The most comprehensive comes from Peter Wehner, who served under three Republican presidents and is now a senior fellow at the Ethics and Public Policy Center, a conservative think tank. Reacting to some of Trump’s more inflammatory tweets over the weekend, Wehner refers to the president as “a damaged soul with a disordered personality.”

It doesn’t take a person with an advanced degree in psychology to see Trump’s narcissism and lack of empathy, his vindictiveness and pathological lying, his impulsivity and callousness, his inability to be guided by norms, or his shamelessness and dehumanization of those who do not abide his wishes. His condition is getting worse, not better—and there are now fewer people in the administration able to contain the president and act as a check on his worst impulses…

Whether the worst scenarios come to pass or not is right now unknowable. But what we do know is that the president is a person who seems to draw energy and purpose from maliciousness and transgressive acts, from creating enmity among people of different races, religions, and backgrounds, and from attacking the weak, the honorable, and even the dead.

Donald Trump is not well, and as long as he is president, our nation is not safe.
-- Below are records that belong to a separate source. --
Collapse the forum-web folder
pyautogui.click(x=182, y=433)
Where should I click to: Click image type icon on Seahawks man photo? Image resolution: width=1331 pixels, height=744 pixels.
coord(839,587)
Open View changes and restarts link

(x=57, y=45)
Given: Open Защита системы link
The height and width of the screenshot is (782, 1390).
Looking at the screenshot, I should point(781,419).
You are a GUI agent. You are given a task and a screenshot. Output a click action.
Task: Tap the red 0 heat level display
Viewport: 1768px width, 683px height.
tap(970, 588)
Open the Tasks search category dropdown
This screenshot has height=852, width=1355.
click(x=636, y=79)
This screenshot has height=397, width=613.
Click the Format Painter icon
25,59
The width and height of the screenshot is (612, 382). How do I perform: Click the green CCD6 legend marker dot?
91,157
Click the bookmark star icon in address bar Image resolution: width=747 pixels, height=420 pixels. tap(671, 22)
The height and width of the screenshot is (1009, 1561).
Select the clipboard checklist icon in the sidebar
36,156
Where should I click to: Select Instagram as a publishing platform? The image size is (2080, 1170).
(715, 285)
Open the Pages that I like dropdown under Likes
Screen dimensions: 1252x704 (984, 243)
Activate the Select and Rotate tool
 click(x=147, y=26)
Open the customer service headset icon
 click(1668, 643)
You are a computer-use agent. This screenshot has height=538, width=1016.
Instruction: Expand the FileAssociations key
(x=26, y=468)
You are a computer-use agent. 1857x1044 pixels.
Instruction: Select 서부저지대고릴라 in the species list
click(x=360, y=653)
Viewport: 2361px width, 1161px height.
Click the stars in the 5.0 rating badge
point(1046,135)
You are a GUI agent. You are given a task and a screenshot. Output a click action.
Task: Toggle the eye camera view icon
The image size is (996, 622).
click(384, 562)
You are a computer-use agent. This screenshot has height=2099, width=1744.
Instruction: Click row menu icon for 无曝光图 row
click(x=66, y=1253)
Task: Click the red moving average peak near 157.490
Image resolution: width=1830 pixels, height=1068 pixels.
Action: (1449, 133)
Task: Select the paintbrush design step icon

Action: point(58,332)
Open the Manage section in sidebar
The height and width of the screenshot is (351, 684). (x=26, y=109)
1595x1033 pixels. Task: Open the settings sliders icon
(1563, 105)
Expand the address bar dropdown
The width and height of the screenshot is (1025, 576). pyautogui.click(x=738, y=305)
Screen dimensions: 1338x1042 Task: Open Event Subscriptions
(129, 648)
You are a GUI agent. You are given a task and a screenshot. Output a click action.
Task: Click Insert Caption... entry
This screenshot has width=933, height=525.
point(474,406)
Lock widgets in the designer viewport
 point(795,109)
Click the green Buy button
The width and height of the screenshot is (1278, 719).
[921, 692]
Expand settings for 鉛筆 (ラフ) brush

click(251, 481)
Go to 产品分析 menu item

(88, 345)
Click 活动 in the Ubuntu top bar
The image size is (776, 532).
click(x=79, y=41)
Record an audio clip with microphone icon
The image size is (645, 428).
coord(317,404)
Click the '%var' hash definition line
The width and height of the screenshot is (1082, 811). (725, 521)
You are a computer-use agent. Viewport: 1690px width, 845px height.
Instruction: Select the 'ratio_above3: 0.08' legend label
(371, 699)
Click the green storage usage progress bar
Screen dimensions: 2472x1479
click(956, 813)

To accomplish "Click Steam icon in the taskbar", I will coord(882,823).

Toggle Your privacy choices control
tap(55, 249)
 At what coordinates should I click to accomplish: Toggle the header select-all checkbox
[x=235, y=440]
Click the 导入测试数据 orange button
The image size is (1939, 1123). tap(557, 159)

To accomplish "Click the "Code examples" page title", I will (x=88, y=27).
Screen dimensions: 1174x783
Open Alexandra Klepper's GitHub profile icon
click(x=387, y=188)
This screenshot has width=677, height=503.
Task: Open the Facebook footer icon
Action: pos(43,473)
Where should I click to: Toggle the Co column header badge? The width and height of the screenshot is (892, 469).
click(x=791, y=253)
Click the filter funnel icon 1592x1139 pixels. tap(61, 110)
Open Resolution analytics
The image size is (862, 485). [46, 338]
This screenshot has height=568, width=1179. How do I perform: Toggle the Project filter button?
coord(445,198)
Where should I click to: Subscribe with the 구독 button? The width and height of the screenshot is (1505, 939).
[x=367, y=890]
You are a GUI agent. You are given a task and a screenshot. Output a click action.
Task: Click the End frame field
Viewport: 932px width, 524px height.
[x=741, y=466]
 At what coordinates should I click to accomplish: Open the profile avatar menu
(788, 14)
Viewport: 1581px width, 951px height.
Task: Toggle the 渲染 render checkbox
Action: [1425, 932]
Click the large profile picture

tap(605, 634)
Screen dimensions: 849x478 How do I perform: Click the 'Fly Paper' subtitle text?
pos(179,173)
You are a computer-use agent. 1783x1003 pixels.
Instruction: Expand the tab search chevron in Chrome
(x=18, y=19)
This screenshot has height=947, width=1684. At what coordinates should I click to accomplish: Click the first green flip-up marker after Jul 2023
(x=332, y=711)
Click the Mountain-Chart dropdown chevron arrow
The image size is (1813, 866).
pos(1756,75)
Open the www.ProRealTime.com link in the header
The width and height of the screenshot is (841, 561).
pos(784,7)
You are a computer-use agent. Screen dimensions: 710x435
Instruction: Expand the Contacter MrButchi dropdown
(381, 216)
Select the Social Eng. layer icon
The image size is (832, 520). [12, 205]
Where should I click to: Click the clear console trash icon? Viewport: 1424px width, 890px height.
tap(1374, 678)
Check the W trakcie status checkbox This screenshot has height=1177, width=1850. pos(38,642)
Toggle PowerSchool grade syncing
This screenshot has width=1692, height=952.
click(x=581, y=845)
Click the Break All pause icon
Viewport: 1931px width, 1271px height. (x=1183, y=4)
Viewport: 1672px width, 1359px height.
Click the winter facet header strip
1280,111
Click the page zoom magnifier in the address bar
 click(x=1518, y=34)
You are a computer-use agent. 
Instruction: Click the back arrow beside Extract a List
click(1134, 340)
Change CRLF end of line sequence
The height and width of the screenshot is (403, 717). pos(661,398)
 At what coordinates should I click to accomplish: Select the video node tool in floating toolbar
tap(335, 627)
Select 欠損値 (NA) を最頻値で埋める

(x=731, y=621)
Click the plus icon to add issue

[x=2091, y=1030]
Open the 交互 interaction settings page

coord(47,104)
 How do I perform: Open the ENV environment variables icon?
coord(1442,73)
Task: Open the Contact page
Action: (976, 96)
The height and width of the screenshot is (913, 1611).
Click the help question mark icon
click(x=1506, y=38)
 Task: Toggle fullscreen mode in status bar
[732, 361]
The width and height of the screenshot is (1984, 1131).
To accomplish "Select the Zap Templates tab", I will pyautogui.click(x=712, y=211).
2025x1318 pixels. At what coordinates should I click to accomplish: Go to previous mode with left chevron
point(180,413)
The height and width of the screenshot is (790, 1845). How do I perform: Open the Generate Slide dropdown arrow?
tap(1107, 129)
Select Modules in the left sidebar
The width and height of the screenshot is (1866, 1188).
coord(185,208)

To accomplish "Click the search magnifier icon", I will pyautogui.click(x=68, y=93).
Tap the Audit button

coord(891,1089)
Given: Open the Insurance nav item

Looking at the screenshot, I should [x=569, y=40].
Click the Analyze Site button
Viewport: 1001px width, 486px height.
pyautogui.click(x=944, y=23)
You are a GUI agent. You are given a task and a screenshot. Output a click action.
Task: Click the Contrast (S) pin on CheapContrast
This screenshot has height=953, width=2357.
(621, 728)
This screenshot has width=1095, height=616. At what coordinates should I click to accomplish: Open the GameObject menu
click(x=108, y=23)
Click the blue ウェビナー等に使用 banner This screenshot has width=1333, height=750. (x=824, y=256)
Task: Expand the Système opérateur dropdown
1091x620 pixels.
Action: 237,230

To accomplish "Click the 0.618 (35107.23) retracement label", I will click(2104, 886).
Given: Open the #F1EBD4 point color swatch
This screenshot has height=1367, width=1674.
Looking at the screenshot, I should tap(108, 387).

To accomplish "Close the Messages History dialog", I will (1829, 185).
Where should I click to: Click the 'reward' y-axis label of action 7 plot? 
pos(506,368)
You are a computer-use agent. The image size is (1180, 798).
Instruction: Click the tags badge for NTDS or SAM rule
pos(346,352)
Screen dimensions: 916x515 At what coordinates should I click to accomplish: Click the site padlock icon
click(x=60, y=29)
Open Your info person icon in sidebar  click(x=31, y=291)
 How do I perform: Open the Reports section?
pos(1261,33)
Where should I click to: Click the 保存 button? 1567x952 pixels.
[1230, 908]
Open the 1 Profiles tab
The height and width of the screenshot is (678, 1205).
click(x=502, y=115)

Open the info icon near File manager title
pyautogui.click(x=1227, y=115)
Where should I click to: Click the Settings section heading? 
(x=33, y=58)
Leading the charge of conservatives commenting on the president’s mental health is George Conway. Right now he is best known as the husband of Kellyanne Conway, counselor to President Trump. But he also made a name for himself by representing Paula Jones in her lawsuit against Bill Clinton. Conway has been expressing his concerns about the president recently on Twitter. This was the end of a stream where he reacted to some of Trump’s lies.

Conway tweeted the diagnostic criteria for Narcissistic Personality Disorder and asked, “Tell us, —which of these diagnostic criteria do you not satisfy?” To explain, he tweeted a link to an article in Rolling Stone titled, “Trump’s Mental Health: Is Pathological Narcissism the Key to Trump’s Behavior?”

At one point, Conway teamed up with Bill Kristol to express his concern.

Jennifer Rubin joined the bandwagon.

Whether meant seriously or not, Deputy Attorney General Rod J. Rosenstein’s alleged consideration of the 25th Amendment seems, in retrospect, not to have been irrational at all. Since President Trump’s firing of James B. Comey as FBI director and the appointment of a special counsel, Trump’s mental and emotional health has seemed to fray. The pace of lies and nonsensical accusations, the resort to conspiracy theories and refusal to conduct himself like an adult (let alone the president) often pick up in the wake of bad news from the special counsel and widespread criticism of the president’s unhinged behavior. So it was this weekend following his refusal to directly condemn white nationalism in the wake of the New Zealand massacre and the defection of 12 Senate Republicans last week on the resolution repealing the emergency declaration.

These are not warnings coming from partisans seeking to undermine the opposition. Instead, they are clarion calls from conservatives to Republicans currently in office and those serving in Trump’s cabinet to take the situation seriously, before it’s too late.